O Sul registra proporção semelhante (19.653), liderado pelo Paraná (8.417). No Centro-Oeste, foram 9.782 notificações, com números expressivos em Goiás (3.428) e no Distrito Federal (3.148). Já o Norte, menos populoso, soma 5.303 ocorrências, sendo o Pará (1.174) e Tocantins (1.183) os principais responsáveis.
Os números podem ser ainda maiores devido a subnotificação por falhas no preenchimento ou na comunicação das ocorrências, inclusive nos atendimentos da rede privada e em ocorrências em ambiente escolar.
Casos graves e óbitos
Um dos pontos de maior destaque é o número de casos que, pela gravidade, ultrapassaram o atendimento médico inicial e resultaram em internações hospitalares e óbitos. Em 2023 e 2024, as notificações enviadas por unidades e serviços públicos de saúde apontaram 3,8 mil hospitalizações de adolescentes por violência autoprovocada, o equivalente a uma média de cinco internações por dia. A maior parte ocorreu entre jovens de 15 a 19 anos (2,7 mil), seguida pelo grupo de 10 a 14 anos (1,1 mil).
Além dos registros de autoagressão e internações, o levantamento da SBP revela que cerca de mil adolescentes, de 10 a 19 anos, perdem a vida por suicídio a cada ano no Brasil. Em 2023, foram 1,1 mil óbitos; em 2022, 1,2 mil, de acordo com dados do Sistema de Informação sobre Mortalidade (SIM). A faixa etária mais afetada é a de 15 a 19 anos, com aproximadamente 2 mil mortes no período, enquanto entre 10 e 14 anos foram pouco mais de 300.
“O suicídio não ocorre sem um histórico de sofrimento psíquico; é a consequência final de um processo de desesperança profunda. Estar atento a mudanças bruscas de comportamento dos jovens é fundamental, pois elas costumam ser os sinais de alerta mais claros”, pontua a presidente do Departamento Científico de Prevenção e Enfrentamento das Causas Externas na Infância e Adolescência da SBP, Renata Waksman.
Sinais de alerta
A Sociedade de Pediatria chama atenção para sinais que podem resultar em uma tentativa de suicídio: tristeza ou insatisfação persistentes, abandono de atividades que antes eram prazerosas e ausência de expectativas ou planos para o futuro. “A adolescência é justamente o período de maior desenvolvimento emocional e de formação da identidade. Os jovens têm uma grande necessidade de aceitação social, o que os torna mais vulneráveis.
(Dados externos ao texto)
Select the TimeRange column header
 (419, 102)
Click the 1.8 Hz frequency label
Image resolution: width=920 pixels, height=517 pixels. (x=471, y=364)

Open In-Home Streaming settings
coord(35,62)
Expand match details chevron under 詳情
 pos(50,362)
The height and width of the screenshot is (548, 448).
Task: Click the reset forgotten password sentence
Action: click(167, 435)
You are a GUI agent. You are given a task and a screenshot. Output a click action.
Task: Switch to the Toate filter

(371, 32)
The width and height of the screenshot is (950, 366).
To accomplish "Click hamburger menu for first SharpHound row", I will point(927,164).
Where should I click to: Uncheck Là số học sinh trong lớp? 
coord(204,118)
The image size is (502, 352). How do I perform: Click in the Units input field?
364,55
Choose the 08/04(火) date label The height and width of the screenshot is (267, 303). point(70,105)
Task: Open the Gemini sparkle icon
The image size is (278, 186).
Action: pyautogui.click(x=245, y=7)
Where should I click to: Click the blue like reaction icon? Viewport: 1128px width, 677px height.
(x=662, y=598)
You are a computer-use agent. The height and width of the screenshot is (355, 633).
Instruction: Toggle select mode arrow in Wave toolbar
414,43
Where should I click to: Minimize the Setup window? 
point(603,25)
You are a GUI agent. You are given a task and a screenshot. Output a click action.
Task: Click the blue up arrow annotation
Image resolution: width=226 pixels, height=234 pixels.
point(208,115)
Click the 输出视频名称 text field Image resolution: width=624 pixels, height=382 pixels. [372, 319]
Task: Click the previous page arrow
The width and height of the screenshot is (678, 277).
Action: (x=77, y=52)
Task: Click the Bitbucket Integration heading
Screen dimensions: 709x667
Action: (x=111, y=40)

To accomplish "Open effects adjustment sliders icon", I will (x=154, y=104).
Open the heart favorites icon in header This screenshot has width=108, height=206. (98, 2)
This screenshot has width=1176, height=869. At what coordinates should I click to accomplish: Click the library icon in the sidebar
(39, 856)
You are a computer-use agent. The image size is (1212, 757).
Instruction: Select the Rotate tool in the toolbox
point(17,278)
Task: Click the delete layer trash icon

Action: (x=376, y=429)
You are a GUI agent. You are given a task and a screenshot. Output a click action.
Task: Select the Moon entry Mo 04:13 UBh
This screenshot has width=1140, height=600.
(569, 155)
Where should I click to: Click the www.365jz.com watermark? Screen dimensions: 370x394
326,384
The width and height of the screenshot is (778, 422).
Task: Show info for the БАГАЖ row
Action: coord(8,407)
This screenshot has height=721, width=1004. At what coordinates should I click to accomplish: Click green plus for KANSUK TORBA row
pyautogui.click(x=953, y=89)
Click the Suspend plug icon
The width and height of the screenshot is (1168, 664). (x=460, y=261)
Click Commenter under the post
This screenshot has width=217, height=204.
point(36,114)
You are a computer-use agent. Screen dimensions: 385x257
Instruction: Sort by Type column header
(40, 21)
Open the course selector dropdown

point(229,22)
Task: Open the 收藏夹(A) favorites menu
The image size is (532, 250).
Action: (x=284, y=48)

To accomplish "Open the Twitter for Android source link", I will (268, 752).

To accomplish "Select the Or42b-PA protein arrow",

Por ser um período crítico e muitos transtornos começarem antes dos 14 anos, grande parte não é identificada e tratada”, explica Renata.
A especialista observa que a saúde mental dos adolescentes sofre influência de diversos fatores, entre eles a sobrecarga das famílias, a organização escolar voltada quase exclusivamente para o conteúdo e a carência de acompanhamento médico contínuo. Os principais fatores de risco para um episódio suicida são a impulsividade e as dificuldades emocionais típicas da adolescência: autoestima baixa, desesperança, solidão; facilidade de acesso a meios letais, como venenos e armas; e o grande estigma em relação à saúde mental, que dificulta o pedido de ajuda.